#### [Problem to work on]
Take each line in the entries below that holds "point" and show it.

#### [Dataset]
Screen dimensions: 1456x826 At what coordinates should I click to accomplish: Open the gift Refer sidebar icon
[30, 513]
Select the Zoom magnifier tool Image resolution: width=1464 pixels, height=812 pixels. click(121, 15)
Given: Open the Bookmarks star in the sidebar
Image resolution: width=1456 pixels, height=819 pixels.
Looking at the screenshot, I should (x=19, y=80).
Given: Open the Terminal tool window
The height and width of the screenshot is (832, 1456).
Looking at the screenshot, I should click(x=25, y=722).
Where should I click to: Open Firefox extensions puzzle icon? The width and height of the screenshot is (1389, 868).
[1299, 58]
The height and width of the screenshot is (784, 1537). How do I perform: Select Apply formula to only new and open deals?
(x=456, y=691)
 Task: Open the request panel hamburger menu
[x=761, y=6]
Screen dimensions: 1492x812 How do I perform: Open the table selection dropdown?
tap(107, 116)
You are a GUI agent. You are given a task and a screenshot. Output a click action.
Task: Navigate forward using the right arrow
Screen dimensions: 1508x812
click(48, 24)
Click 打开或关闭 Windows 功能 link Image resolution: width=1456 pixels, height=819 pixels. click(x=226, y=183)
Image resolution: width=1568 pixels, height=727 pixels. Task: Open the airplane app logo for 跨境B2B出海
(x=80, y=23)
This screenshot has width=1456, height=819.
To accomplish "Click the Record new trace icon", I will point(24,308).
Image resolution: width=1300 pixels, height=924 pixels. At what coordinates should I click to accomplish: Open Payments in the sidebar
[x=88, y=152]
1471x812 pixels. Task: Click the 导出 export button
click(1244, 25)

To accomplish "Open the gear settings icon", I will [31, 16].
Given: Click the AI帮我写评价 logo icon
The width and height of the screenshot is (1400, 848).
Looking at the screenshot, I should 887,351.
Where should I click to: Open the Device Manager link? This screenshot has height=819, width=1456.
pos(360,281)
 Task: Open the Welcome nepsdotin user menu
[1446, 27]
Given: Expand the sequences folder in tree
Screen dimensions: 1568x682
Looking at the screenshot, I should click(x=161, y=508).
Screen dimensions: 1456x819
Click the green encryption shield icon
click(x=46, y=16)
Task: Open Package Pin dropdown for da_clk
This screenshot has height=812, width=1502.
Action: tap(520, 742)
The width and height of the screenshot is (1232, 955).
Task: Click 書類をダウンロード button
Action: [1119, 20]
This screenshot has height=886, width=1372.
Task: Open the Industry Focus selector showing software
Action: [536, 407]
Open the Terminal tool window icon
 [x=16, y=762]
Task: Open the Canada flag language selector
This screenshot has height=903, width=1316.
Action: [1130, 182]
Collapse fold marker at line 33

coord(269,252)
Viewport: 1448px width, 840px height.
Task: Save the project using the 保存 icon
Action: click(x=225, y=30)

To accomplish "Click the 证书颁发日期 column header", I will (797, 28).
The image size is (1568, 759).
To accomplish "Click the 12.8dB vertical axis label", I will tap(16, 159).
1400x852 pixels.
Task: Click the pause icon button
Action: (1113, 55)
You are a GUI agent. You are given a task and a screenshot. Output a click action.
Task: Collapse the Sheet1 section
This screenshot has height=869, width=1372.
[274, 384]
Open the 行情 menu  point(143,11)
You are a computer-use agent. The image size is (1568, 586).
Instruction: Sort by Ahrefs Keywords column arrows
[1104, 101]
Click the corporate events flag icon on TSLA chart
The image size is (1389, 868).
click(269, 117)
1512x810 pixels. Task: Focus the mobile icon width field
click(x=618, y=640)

#### [Finished task]
To accomplish "Click the Record new trace icon", I will point(24,308).
Open the 行情 menu  point(143,11)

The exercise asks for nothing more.